▸ Page text
○ ○ ○ ○ ○ ○ ○
It also fills webpages without the need to pay writers — instead, sponsors pay the media on whose site or in whose publication the content appears. Some of the content is innocuous and even amusing, but other native content like “Could Statins Cut Alzheimer’s Risk?” found on WebMD21 or “How Testosterone Benefits Your Body” is unabashed Pharma marketing masquerading as unbiased information.
Limitless Lobbying, Advertising Budgets
The marketing of prescription drugs, health services, laboratory tests and even disease awareness is big business in the U.S., and spending has been on a steady uphill climb since 1997. That year, spending on medical marketing was $17.7 billion, which rose to $29.9 billion in 2016.22
DTC spending increased the most rapidly, from 11.9% of total spending to 32%. DTC prescription drug ads accounted for $6 billion in spending alone in 2016, which amounted to 4.6 million ads, including 663,000 television commercials, mostly for high-cost biologics and cancer immunotherapies.
Disease awareness campaigns are another type of marketing campaign run by pharmaceutical companies geared at diseases treated by their drugs. Such campaigns rose in numbers from 44 in 1997 to 401 in 2016, with spending increasing from $177 million to $430 million over the same period.
○ ○ ○ ○ ○ ○ ○
▸ Recorded information
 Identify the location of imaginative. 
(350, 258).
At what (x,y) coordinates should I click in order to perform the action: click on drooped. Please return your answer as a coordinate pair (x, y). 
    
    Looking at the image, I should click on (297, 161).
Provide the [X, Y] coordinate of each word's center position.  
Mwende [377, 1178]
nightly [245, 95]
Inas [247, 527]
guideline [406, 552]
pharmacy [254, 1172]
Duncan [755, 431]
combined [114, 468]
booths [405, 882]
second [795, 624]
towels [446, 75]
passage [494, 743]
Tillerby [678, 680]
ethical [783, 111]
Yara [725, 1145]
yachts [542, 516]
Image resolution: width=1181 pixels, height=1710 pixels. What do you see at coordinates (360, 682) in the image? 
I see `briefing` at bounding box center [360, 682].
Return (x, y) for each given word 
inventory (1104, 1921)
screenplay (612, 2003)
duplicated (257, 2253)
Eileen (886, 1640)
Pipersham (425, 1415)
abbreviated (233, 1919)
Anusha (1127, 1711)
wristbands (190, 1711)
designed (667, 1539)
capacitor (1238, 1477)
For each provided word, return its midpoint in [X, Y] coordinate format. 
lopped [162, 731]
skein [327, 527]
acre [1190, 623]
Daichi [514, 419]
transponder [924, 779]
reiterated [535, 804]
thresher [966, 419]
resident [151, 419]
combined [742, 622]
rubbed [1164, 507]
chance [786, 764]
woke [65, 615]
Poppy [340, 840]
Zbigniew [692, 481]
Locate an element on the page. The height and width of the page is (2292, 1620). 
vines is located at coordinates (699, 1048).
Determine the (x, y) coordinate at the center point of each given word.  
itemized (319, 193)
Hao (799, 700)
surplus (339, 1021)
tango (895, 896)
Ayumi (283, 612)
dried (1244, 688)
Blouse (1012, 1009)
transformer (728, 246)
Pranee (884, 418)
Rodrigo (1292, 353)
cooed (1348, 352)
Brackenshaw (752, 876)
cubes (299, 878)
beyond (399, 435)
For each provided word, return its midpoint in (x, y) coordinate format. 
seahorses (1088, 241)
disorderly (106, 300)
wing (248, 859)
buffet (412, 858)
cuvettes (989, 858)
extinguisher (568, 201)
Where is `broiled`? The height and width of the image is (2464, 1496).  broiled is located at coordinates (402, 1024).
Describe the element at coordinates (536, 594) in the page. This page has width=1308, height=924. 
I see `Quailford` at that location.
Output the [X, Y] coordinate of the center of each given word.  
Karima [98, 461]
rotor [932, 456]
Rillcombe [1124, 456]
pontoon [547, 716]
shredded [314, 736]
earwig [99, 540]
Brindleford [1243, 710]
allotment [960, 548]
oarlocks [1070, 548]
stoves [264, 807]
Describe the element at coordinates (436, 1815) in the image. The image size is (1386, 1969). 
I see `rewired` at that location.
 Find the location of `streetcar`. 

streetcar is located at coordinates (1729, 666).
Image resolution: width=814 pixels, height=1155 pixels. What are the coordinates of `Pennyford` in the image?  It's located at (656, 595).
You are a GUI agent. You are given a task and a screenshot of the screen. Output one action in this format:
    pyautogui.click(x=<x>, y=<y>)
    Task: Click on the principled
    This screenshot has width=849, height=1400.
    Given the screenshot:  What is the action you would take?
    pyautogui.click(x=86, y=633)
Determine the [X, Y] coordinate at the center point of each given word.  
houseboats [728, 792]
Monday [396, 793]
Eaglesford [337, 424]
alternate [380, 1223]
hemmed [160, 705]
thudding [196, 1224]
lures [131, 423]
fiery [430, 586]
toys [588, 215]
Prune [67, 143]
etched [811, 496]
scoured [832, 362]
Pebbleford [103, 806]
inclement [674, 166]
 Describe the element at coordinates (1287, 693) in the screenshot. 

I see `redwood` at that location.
○ ○ ○ ○ ○ ○ ○
▸ Tasks to perform
A – Answer these from the medical-marketing text:
(i) How much was spent on medical marketing in 2016?
(ii) How many television commercials were among the DTC prescription drug ads in 2016?
(iii) How many disease awareness campaigns were there in 1997?
B – Rewrite the medical-marketing text from "Disease awareness campaigns" to "the same period.", changing "pharmaceutical companies" to "drug makers".
C – Carry the medical-marketing text on past its final sentence.

▸ Answers by task
A –
(i) $29.9 billion
(ii) 663,000
(iii) 44

B –
Disease awareness campaigns are another type of marketing campaign run by drug makers geared at diseases treated by their drugs. Such campaigns rose in numbers from 44 in 1997 to 401 in 2016, with spending increasing from $177 million to $430 million over the same period.

C –
DTC marketing for health services also rose from $542 million to $2.9 billion, with spending increases particularly notable for hospitals, dental centers, cancer centers, mental health and addiction clinics and medical services, such as home health care.23
Aside from DTC advertising, Big Pharma is still marketing directly to health professionals — an area that accounted for the most professional spending, according to a JAMA study on medical marketing in the U.S.24
“Pharmaceutical marketing to health professionals accounted for most spending and remains high even with new policies to limit industry influence,” the researchers, from The Dartmouth Institute’s Center for Medicine in the Media, noted. “Despite the increase in marketing over 20 years, regulatory oversight remains limited.”25
Annual lobbying on pharmaceuticals and health products has been on the rise since 2013,26 and in 2021 the pharmaceutical industry was the top lobbying group in Washington, spending far more than any other industry — $356.6 million.27 Among their top priorities in 2019 was fiercely opposing a bill that would reduce drug costs,28 and, another eye-opening statistic — nearly 60% of Big Pharma’s lobbyists are former government employees.29
So, when you see an advertisement for a drug on TV or your computer, resist the urge to believe that it’s there to help you and see it for what it really is — a marketing tactic with the sole purpose of increasing sales for the drug industry.